EXERCISE OBJECTIVE →
When you find the word "date" in a line of the entries, please copy the whole line.

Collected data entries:
↓↓↓

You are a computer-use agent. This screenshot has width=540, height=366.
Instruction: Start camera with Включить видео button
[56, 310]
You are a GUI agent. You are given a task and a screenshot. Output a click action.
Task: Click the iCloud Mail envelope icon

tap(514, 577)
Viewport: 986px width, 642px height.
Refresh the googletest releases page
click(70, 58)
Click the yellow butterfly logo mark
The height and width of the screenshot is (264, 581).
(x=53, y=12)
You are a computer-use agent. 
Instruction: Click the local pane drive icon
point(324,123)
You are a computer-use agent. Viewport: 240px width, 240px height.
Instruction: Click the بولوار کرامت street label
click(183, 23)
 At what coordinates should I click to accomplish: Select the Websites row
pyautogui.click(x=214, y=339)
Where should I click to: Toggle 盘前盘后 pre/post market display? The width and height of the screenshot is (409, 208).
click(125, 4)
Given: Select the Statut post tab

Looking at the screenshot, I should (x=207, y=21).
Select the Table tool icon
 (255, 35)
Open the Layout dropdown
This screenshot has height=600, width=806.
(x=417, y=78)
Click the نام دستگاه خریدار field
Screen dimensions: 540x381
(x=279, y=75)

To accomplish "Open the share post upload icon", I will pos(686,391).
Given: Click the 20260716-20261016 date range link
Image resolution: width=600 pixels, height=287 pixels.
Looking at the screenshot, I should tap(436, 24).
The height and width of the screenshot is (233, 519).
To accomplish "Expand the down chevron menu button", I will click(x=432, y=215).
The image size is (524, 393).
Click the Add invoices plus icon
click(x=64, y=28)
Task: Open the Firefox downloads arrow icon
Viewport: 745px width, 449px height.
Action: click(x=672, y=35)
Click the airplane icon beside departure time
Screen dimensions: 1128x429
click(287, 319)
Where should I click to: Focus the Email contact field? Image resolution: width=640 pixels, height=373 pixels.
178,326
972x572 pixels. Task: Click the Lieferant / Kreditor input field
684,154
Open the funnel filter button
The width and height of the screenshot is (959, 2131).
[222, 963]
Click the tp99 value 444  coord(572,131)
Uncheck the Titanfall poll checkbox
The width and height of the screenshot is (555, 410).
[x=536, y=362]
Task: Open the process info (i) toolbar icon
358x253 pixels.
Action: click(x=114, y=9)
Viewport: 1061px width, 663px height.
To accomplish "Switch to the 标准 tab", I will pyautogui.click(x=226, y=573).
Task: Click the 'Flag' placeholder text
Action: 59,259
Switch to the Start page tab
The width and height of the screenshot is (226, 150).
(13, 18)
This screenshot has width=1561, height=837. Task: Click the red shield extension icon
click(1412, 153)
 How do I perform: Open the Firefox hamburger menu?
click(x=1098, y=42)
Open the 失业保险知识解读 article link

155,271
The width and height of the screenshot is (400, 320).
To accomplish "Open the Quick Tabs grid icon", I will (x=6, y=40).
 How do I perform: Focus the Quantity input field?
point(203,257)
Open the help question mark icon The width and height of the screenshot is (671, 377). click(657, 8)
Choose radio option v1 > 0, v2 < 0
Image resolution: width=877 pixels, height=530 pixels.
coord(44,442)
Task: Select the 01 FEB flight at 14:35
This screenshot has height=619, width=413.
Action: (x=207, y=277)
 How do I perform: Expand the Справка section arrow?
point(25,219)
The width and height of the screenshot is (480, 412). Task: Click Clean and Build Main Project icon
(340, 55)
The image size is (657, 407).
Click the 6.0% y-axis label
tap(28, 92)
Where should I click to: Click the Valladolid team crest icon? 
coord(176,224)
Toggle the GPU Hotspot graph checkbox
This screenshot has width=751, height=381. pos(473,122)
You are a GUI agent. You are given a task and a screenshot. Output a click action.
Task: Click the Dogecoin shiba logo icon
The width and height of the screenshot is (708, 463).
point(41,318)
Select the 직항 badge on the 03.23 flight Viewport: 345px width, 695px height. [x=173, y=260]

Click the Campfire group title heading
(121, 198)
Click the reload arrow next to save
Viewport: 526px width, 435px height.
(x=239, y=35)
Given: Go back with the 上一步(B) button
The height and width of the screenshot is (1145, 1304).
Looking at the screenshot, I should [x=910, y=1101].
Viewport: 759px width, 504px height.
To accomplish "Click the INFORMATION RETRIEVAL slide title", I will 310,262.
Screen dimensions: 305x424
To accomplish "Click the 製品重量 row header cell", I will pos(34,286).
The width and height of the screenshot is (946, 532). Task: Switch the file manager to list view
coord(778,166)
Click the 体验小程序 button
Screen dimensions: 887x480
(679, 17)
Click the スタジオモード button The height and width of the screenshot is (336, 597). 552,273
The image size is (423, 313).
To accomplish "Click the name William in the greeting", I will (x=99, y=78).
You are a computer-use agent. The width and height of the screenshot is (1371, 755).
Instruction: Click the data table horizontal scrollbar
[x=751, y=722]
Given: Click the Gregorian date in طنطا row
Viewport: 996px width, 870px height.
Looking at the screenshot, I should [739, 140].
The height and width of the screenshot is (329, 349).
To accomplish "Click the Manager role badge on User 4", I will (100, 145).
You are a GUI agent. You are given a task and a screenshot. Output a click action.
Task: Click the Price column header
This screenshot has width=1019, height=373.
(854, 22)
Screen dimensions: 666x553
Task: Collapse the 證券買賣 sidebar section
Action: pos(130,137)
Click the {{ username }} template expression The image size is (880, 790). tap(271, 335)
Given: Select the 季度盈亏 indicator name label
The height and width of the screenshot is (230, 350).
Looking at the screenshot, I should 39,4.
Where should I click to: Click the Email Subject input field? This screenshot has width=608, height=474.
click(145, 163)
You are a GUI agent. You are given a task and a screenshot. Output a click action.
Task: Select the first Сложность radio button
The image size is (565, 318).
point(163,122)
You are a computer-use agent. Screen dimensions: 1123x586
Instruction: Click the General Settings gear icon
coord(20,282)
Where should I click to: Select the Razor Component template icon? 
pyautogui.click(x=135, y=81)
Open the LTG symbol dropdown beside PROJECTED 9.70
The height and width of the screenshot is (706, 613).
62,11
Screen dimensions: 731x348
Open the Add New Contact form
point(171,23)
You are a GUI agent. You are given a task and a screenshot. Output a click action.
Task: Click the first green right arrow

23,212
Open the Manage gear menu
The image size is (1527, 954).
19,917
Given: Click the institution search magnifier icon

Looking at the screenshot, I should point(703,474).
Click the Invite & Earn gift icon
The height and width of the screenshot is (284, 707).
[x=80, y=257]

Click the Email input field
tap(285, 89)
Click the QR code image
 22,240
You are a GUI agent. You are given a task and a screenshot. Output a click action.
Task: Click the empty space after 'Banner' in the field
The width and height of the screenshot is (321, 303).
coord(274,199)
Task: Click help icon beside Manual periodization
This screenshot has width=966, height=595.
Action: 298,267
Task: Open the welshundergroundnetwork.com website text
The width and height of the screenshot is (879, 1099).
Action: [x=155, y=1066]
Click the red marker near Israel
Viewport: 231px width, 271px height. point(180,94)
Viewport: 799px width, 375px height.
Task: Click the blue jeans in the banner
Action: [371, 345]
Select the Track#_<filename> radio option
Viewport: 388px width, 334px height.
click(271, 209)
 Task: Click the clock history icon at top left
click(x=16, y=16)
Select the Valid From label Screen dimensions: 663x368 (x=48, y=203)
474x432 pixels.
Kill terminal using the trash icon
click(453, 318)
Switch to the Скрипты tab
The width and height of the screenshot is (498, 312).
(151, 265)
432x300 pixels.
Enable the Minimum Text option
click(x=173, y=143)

↑↑↑

RESPONSE AREA →
Given: Click the 20260716-20261016 date range link
Given: Click the Gregorian date in طنطا row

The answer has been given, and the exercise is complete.